Em suma, todos comprometidos com a Independência Nacional, originários de todos os pontos da Ilha de Santiago, unidos na altura por um mesmo ideal e hoje com posições político/partidário diferentes, principalmente os dirigentes dessa grande ação que se realizou 7 dias depois do 25 de abril de 1974.

Revejo-os, e posso afirmar, que pelo menos, figuras relevantes dos dois maiores partidos políticos atuais, estiveram em Tchon Bom, Tarrafal de Santiago e enfrentaram desarmados os guardas, os reforços militares e o Diretor desse centro penitenciário. Juntos forçaram a libertação dos presos políticos angolanos e cabo-verdianos que estavam na Prisão do Tarrafal, digo no Campo de Morte Lenta do Tarrafal de Santiago.

Da Praia, lembro-me que fomos num camião, todos de pé a gritar palavras de ordem que ficaram célebres: Viva o PAIGC! Viva Amilcar Cabral! Independência já! Abaixo o colonialismo!

Passamos por todos os povoados que ficavam no percurso Praia/ Tchon Bom a recolher, grão a grão, os então escassos militantes da Independência.

Chegados a Tchon Bom aguardamos os outros camaradas que a pouco e pouco se reuniam, até o grupo tornar-se uma multidão. Bom, sinceramente para mim naquela altura éramos muitos, hoje já não tenho tanta certeza, mas que éramos defensores convictos da causa da Independência, sim tenho a certeza; que queríamos a liberdade dos presos políticos sem dúvida e; que estávamos lá para o que desse e viesse também.

O Campo de Concentração tinha recebido reforços significativos de militares portugueses que estavam espalhados á volta dessa infraestrutura, armados até aos dentes. A multidão começou a gritar as palavras de ordem:

Liberdadi pa Presos Políticos! Viva o PAIGC! Viva a Independência de Cabo Verde! Abaixo o Colonialismo!, numa cadência cada vez mais rápida e forte e a aproximar-se do portão principal.

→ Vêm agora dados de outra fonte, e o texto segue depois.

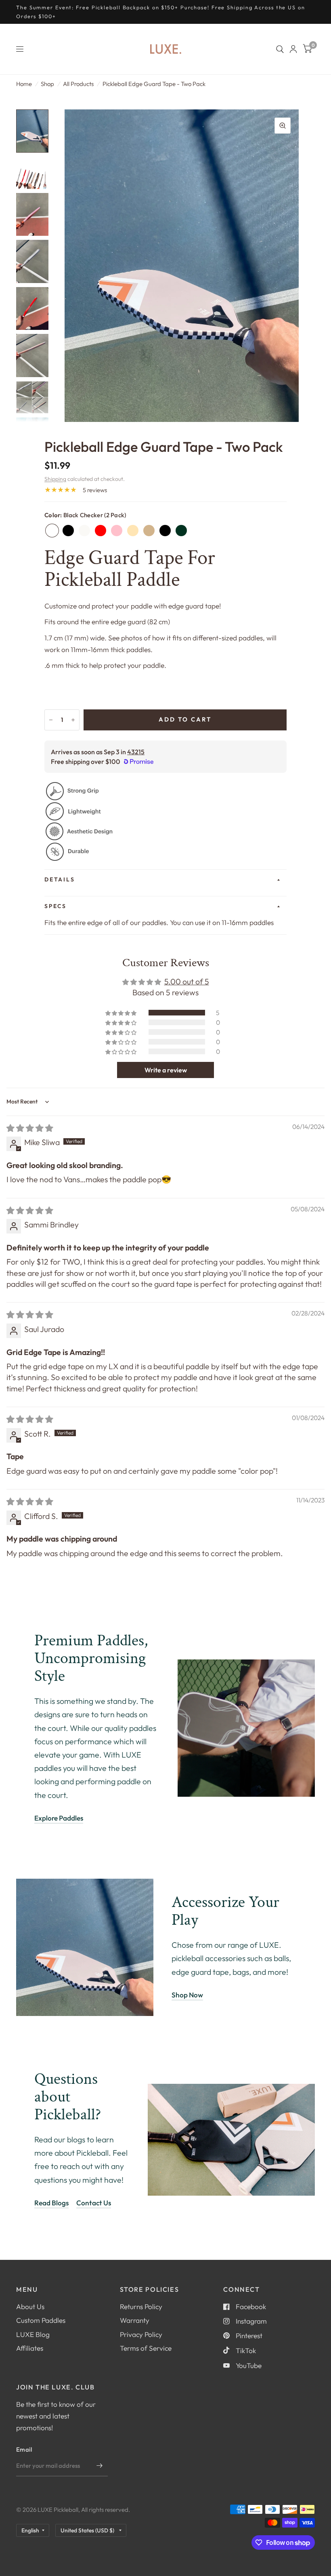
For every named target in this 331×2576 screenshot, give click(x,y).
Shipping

Os militares portugueses de arma em punho gritavam nem mais um passo, nem mais um passo, mas todos nós estávamos surdos e a conquista do terreno, passo a passo, grito a grito, ia acontecendo. Já a multidão estava a menos de 5 metros se bem me lembro e á espera do primeiro disparo, quando os militares baixaram os fuzis e escolheram as rosas do 25 de Abril.

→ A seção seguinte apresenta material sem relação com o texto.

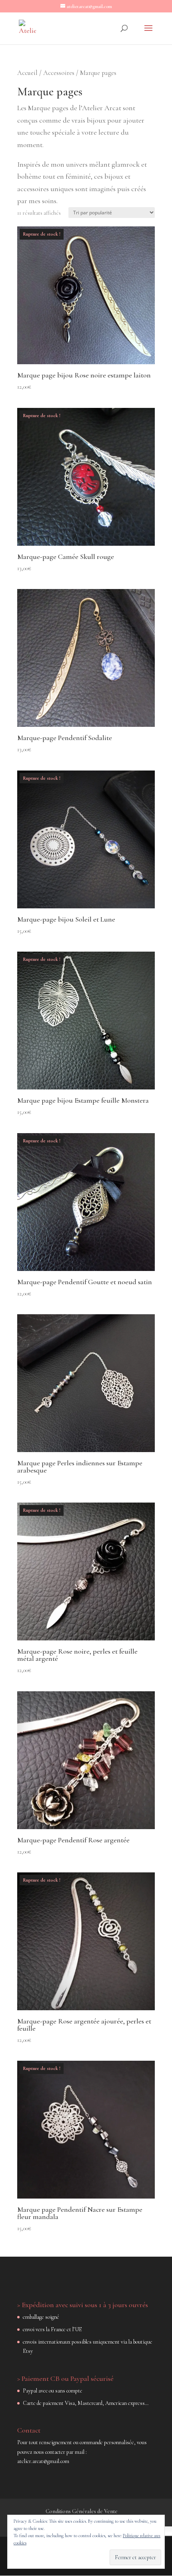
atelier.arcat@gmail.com (43, 2461)
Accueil (27, 73)
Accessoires (58, 73)
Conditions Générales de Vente (82, 2511)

Foi um delírio total a saída dos presos. Abraços, choros, reencontros, era a felicidade plena e depois os discursos.

Dos presos políticos libertados, lembro-me de duas pessoas em especial. Do Lineu Miranda, pela sua figura imponente, serena e simpática, e do Pedrinho Damas pela sua juventude e espírito rebelde. Também do Toco de Assomada, que sorrateiramente colocou uma pistola nas mãos do Pedrinho. Também me lembro dos dois irmãos angolanos e do escritor, esse porque era pequeno e branco, o que destoava do ideal que tinha então de combatentes da liberdade.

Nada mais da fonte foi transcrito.